Materials and methods
The study sample was drawn from 1,313 women enrolled in the Family Risk Assessment Program (FRAP) at Fox Chase Cancer Center in Philadelphia from September 1991 to April 2001. The FRAP was initiated in 1991 to offer education and preventive interventions, and to serve as a research base for studying gene–environment interactions in breast cancer and ovarian cancer. Women are eligible for the FRAP if they have at least one first-degree or second-degree relative with breast cancer or ovarian cancer. Recruitment strategies include referrals from breast cancer patients or ovarian cancer patients at Fox Chase Cancer Center, radio and newspaper advertisements, and physician referrals and self-referrals.
FRAP participants were eligible for the breast density study if they were at least 40 years old. Exclusion criteria included a history of breast augmentation or reduction, a history of prophylactic mastectomy, a history of cancer except nonmelanoma skin cancer, a current or planned pregnancy, current breastfeeding, a weight change of at least 20 lb during the past year, a substantial change in diet over the past year, or no mammogram planned within the study timeframe. Of 510 potentially eligible women invited to participate, 177 women agreed, 153 women declined, 125 women could not be contacted, and 55 women were subsequently found to be ineligible. An additional 13 women were excluded – because their questionnaires were inadequately completed (n = 7), because their mammograms could not be obtained (n = 5), or because they reported an energy intake >3,500 kcal/day (n = 1) – leaving 164 for inclusion in analyses. A comparison of the women included in the analysis with remaining women in the participant pool showed no significant differences in age, ethnicity, level of education, body mass index, dietary intake, or smoking status, but participants were more likely than nonparticipants to have a first-degree relative with breast cancer (74% versus 61%, P = 0.008).

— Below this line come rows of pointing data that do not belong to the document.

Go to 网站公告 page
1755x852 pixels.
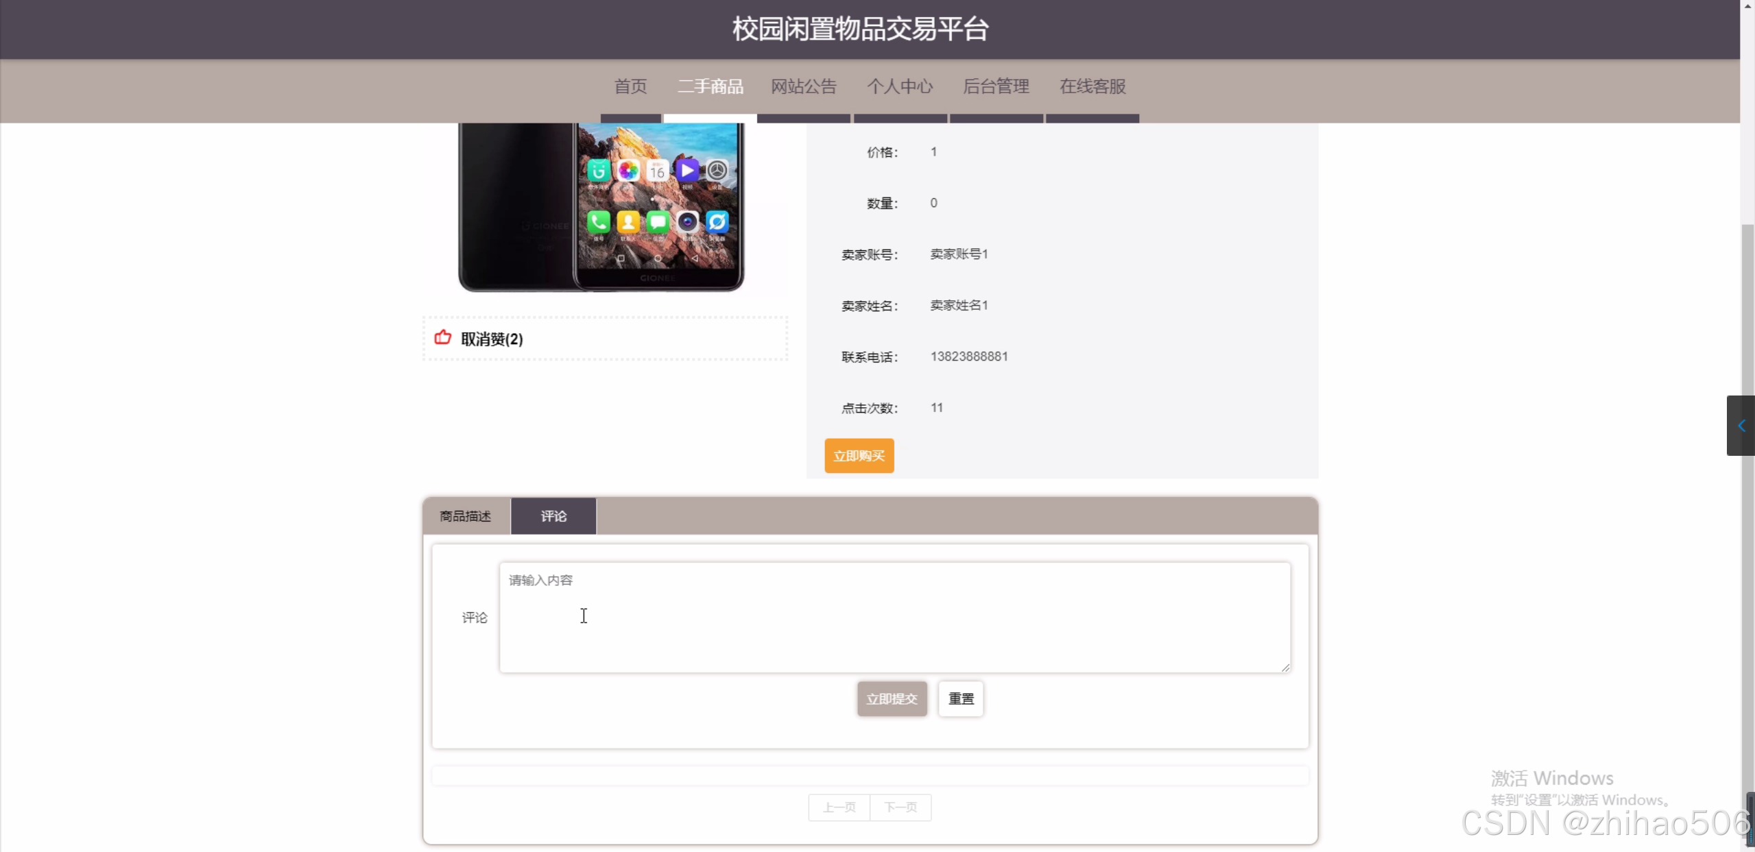click(x=804, y=86)
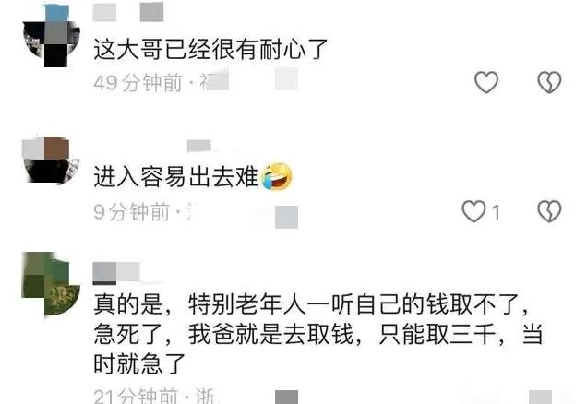Click the '49分钟前' timestamp

pyautogui.click(x=138, y=83)
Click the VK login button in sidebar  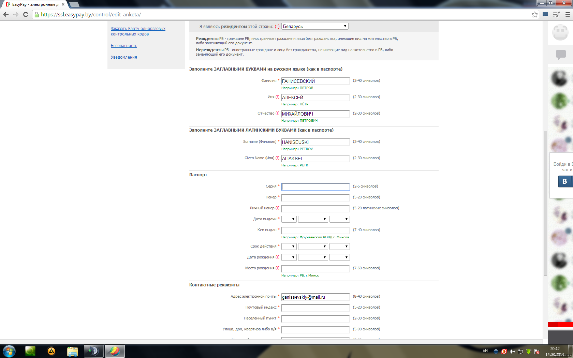tap(565, 181)
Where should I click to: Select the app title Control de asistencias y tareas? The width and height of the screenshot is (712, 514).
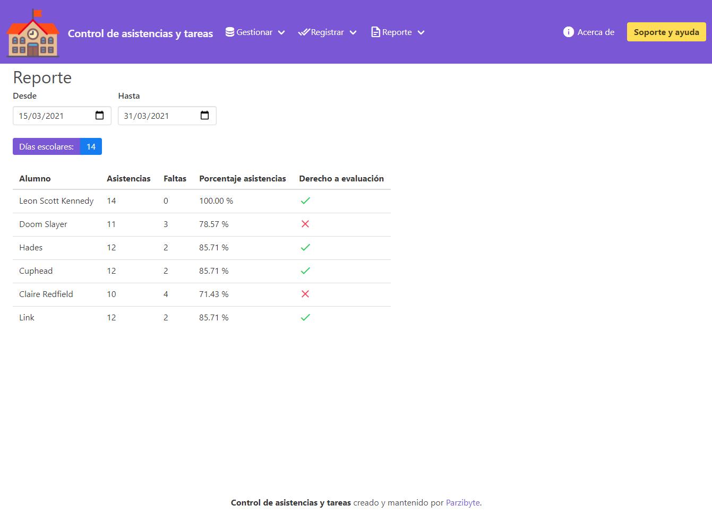pos(140,33)
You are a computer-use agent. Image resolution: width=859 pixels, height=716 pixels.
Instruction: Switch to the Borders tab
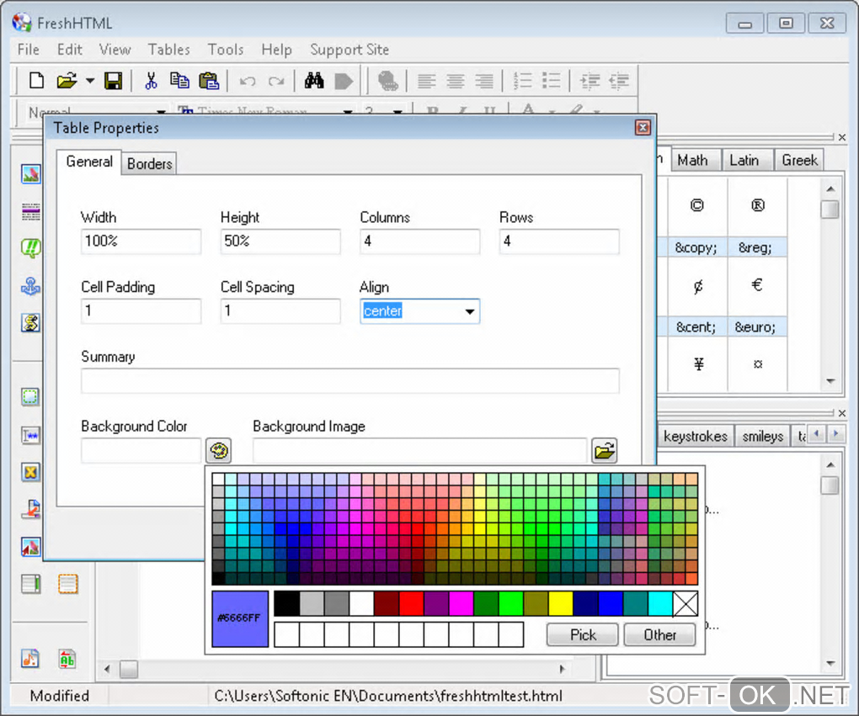(x=150, y=164)
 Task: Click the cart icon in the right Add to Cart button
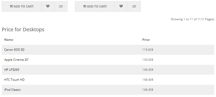(x=84, y=6)
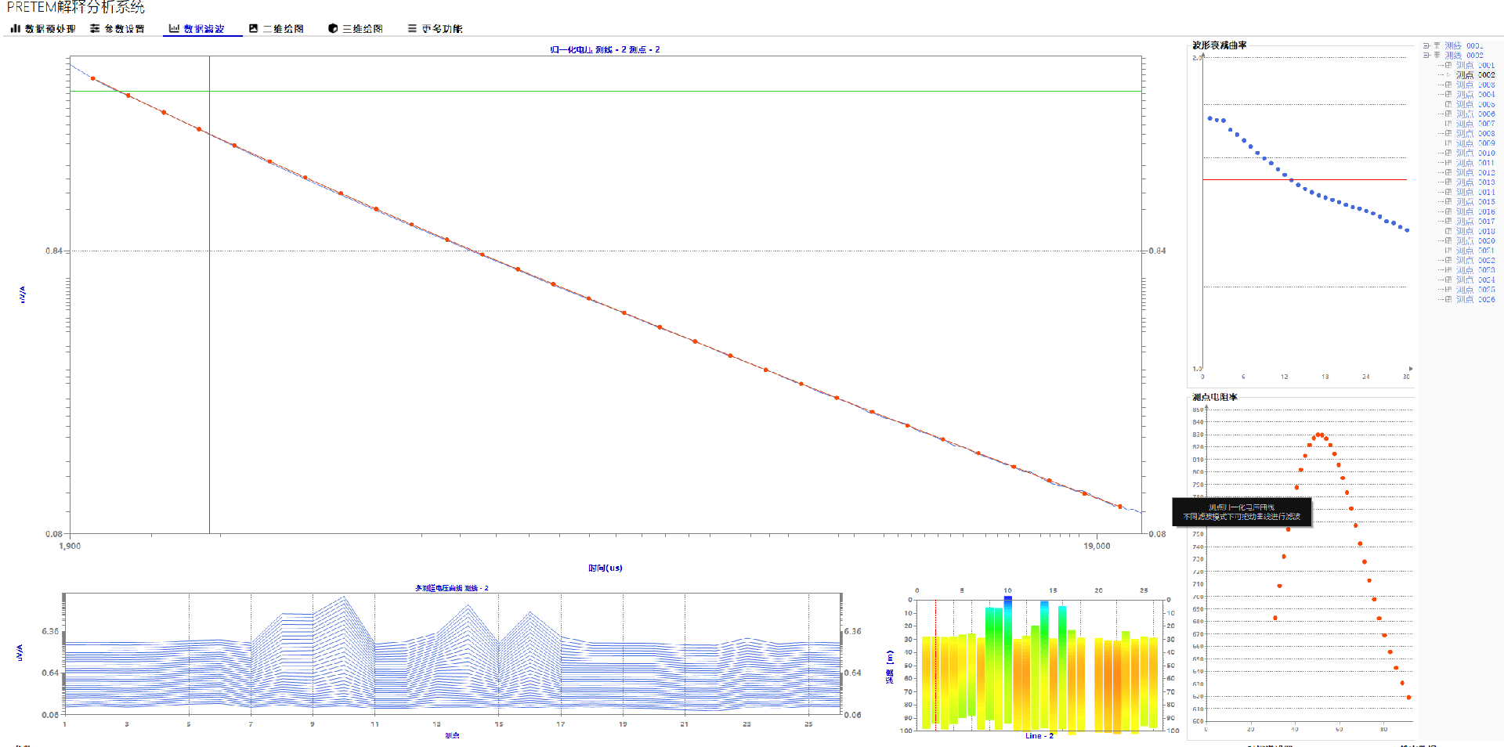
Task: Click the line-chart icon beside 数据滤波
Action: pyautogui.click(x=174, y=29)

Upon enrollment into the FRAP, women completed a health history questionnaire for baseline information on sociodemographic characteristics, family history of cancer, and reproductive factors, including age at menarche. In 1996, detailed questions on pregnancy history were added to the baseline questionnaire. Each year after their baseline, the FRAP participants were also asked to complete a follow-up questionnaire for updated information on pregnancies and new occurrences of cancer in the family.
Pedigrees provided at baseline and updated annually were reviewed by a team of genetic counselors, and were classified as reflecting one of four categories: (1) sporadic, indicated by a single occurrence of cancer diagnosed at any age occurring on one side of the family only; (2) familial, reflecting a pattern of cancers seen in at least one generation but not fitting a known cancer family syndrome; (3) putative hereditary, fitting a hereditary pattern of cancer inheritance or known cancer family syndrome not yet confirmed by genetic testing; or (4) confirmed hereditary, representing inheritance of a cancer predisposition gene confirmed through genetic testing performed on the proband or on a relative. Women in the putative and confirmed hereditary categories (categories (3) and (4)) were grouped together in analyses to reflect the presence of a cancer family syndrome whether based on pedigree analysis or genetic testing. Such pedigrees primarily reflected the presence of a BRCA1 or BRCA2 mutation but also included other cancer family syndromes such as Li–Fraumeni syndrome or Cowden's disease.
All FRAP participants were also asked to complete the Harvard Diet Assessment Form  for information on intake frequencies over the previous year of 126 food items and of vitamin and mineral supplement use. The Diet Assessment Form was found to be reasonably valid in a sociodemographically similar sample of women .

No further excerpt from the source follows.